Spotlight On…Karen Jacobson
Spotlight On…Karen Jacobson
Karen Jacobson, MD, MPH, Co-Investigator of the ADEPTT study and Assistant Professor of Medicine, Boston University School of Medicine
As told to URBAN ARCH Admin Core staff, June 2017
Tell us more about your background. What led you to TB and how did you become involved in alcohol research?
I am a clinician by training. During my Internal Medicine residency and Infectious Diseases fellowship, I cared for clinical TB cases in the US and also when working in South Africa. Earlier in medical school, I did a pediatrics clinical rotation in Cape Town and was struck by how much TB we saw in kids. It made me realize TB is a disease that I find clinically interesting and also a disease that has a substantial impact globally. I felt there was still room to grow in the field of TB, so as a junior investigator I chose Megan Murray as my mentor, as she also had TB as her disease focus.
In terms of alcohol, I was inspired by my work in South Africa. My fellowship research site was in the town of Worcester (pictured below)– about 90 minutes outside of Cape Town in the wine region. This region has some of the highest rates of problem alcohol use (and, subsequently, fetal alcohol syndrome) among both men and women in the world. What I found was that in the TB hospital I worked in, many of the most difficult to treat patients were those with a co-morbid alcohol use disorder. I became very interested in understanding why these particular patients were so hard to treat, specifically, if it was really all behavioral or if beyond whether a patient was good about taking their medications or not, there was a residual biologic impact. These real world cases made me recognize this was an issue I could explore on many levels.
You’ve conducted research with Stellenbosch University in Cape Town, South Africa. How did that partnership come about and what have you learned from collaborating with them?
That relationship began during my fellowship in 2009 when I was looking for an opportunity to examine drug-resistant TB. Stellenbosch’s Robin Warren and Tommy Victor, who had previously collaborated with my mentor, graciously offered to host me as a trainee to do primary data collection in Cape Town and also in a gold mining clinical setting near Johannesburg. For anyone who wants to pursue research in another country, finding mentors willing to welcome you and integrate you into their work is not something to take lightly. I was thrilled to find that, with repeated visits, I was able to develop my own primary and productive collaboration with them.
How does your research in Africa impact you as a clinician in Boston?
I now do most of my clinical work at the Boston Public Health Commission TB clinic where I treat both latent and active disease. My TB research experience has in no small part enabled this opportunity for me, and I believe that the high volume of drug-resistant cases I saw in South Africa have made me more comfortable and confident in treating the handful of cases we see in Massachusetts each year. In turn, I think my clinical work also makes my research stronger. My research and clinical work are, without a doubt, synergistic.
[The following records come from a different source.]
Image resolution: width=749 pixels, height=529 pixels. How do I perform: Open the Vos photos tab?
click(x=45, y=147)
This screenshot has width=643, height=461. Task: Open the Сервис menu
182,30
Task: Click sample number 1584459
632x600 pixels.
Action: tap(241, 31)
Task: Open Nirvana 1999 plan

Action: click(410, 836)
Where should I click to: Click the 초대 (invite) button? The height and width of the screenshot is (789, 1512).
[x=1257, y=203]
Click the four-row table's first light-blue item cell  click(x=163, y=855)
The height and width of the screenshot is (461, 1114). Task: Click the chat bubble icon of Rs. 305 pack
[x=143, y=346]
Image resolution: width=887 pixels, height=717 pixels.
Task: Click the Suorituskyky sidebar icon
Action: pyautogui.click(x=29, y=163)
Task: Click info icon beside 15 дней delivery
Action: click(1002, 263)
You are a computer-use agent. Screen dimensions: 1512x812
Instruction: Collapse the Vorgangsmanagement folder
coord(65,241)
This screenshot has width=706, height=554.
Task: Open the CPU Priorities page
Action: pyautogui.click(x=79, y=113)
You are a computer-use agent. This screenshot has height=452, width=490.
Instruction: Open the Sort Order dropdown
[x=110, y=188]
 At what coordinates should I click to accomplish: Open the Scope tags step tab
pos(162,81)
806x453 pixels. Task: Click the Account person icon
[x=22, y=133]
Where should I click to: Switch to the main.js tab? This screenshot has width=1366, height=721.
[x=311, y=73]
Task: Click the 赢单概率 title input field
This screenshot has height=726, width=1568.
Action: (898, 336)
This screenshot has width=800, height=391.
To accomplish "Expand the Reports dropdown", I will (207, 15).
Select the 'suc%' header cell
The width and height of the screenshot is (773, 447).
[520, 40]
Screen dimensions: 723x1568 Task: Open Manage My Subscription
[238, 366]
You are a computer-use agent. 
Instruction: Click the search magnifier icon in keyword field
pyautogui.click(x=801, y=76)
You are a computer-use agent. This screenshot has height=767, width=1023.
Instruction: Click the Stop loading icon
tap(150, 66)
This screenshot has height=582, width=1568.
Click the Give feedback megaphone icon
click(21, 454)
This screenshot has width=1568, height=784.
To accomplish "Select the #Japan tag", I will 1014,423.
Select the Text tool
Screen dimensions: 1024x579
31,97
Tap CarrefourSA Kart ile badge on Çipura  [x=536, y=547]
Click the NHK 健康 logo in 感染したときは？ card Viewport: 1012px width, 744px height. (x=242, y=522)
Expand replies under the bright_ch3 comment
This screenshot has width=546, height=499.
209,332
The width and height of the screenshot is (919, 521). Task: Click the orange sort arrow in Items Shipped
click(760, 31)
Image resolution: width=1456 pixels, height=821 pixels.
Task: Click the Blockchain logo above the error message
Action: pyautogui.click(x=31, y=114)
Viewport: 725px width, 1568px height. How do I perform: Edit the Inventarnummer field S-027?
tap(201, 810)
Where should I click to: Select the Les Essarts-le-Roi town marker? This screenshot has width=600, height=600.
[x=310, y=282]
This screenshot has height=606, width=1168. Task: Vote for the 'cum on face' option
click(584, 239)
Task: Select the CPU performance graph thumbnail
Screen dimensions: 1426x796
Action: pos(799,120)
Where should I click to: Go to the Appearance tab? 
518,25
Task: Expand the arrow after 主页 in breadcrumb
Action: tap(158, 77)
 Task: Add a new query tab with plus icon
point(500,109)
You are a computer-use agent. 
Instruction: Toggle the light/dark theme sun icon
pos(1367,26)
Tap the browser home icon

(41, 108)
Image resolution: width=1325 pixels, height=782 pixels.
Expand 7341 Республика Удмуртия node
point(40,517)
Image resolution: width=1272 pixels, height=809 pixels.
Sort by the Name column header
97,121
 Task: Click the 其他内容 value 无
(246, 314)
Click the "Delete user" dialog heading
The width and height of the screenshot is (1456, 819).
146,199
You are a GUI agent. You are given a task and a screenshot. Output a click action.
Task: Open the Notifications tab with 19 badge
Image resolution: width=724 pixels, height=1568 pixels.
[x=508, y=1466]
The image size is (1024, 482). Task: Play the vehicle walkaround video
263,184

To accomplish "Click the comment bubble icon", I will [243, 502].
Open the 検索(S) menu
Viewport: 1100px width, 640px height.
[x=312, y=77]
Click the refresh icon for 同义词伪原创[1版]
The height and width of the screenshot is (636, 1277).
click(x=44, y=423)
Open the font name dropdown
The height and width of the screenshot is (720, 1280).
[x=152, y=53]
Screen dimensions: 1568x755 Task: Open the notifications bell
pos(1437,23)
You recently joined Uganda ARCH as a co-investigator. What are you most looking forward to in the ADEPTT study?
It’s thrilling to join such an established research site. As I work to establish a new research site in Worcester, I am learning from seeing how a more “mature” study performs. I am also excited about bringing TB questions to a group that already has so much knowledge on alcohol and HIV. There’s space for information sharing both ways. Our study aims to demonstrate how to safely deliver TB preventive therapy to a HIV-infected population that has otherwise been overlooked. I like that our research question has tangible clinical impact.
Karen Jacobson and her research team
What’s the most exciting thing happening in the field of TB research right now?
In recent years the TB field has acquired new diagnostics, drugs, and tools to help us understand the full scope of the disease: everything from infection through outcomes. It’s exciting to be looking at an ancient disease with new tools. We have an increasing understanding that even drug resistant TB is highly transmissible, underscoring a new urgency to look upstream and focus on effectively preventing TB transmission rather than solely on diagnosis and treatment adherence. I also believe that TB research continues to benefit from progress made in the field of HIV with regards to figuring out how to deploy research techniques that lead to rapid and impactful outcomes.
Tell us something surprising about yourself.
My interest to pursue global health is rooted in living and traveling overseas as a child. I was fortunate to live with my parents in Israel for periods of time during their sabbaticals. I think these opportunities to see cultures other than my own set me up for wanting to have that experience again as an adult. Full immersion in a school where few others spoke English fluently and classes were in Hebrew taught me how to work outside my comfort zone and gave me skills for the international work that I do now.